• Water vapor, an odorless, colorless gas, changes from one state of matter (solid, liquid, or gas) to another at the temperatures and pressures experienced near Earth's surface. The processes involved in changing the state of matter of water are evaporation, condensation, melting, freezing, sublimation, and deposition.

• Humidity is the general term used to describe the amount of water vapor in the air. Relative humidity, the ratio (expressed as a percent) of the air's water vapor content to its water vapor capacity at a given temperature, is the most familiar term used to describe humidity. The water vapor capacity of air is temperature dependent, with warm air having a much greater capacity than cold air.

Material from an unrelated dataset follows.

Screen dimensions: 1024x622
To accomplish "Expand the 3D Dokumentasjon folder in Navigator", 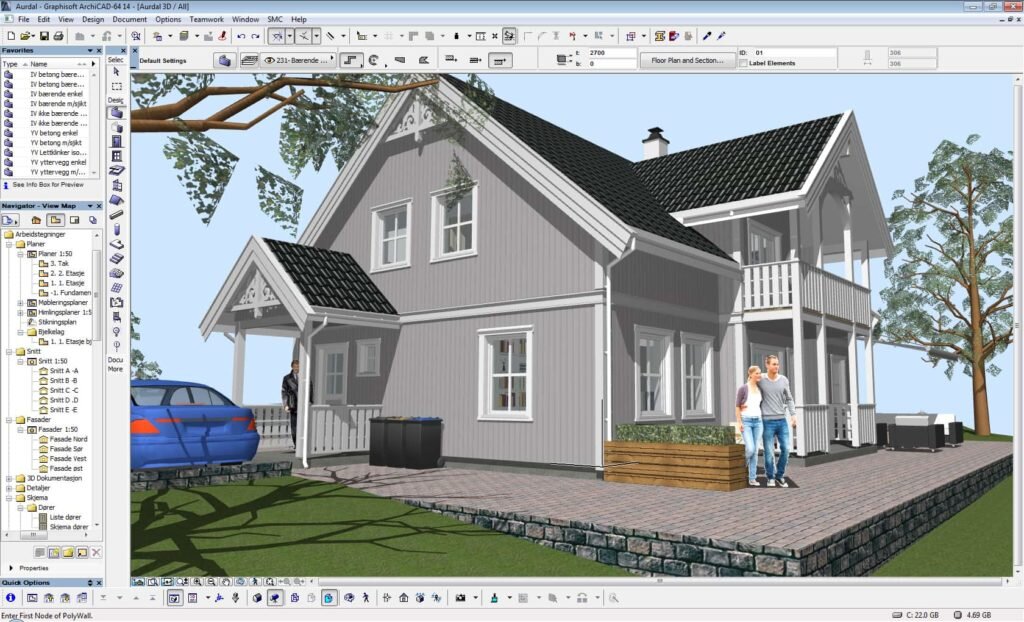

• Relative humidity can be changed in two ways. One is by adding or subtracting water vapor. The second is by changing the air's temperature. When air is cooled, its relative humidity increases. Air is said to be saturated when it contains the maximum quantity of water vapor that it can hold at any given temperature and pressure. Dew point is the temperature to which air would have to be cooled in order to reach saturation.

  

• The cooling of air as it rises and expands due to successively lower pressure is the basic cloud-forming process. Temperature changes in air brought about by compressing or expanding the air are called adiabatic temperature changes. Unsaturated air warms by compression and cools by expansion at the rather constant rate of 10°C per 1000 meters of altitude change, a figure called the dry adiabatic rate. If air rises high enough, it will cool sufficiently to cause condensation and form a cloud. From this point on, air that continues to rise will cool at the wet adiabatic rate which varies from 5°C to 9°C per 1000 meters of ascent. The difference in the wet and dry adiabatic rates is caused by the condensing water vapor releasing latent heat, thereby reducing the rate at which the air cools.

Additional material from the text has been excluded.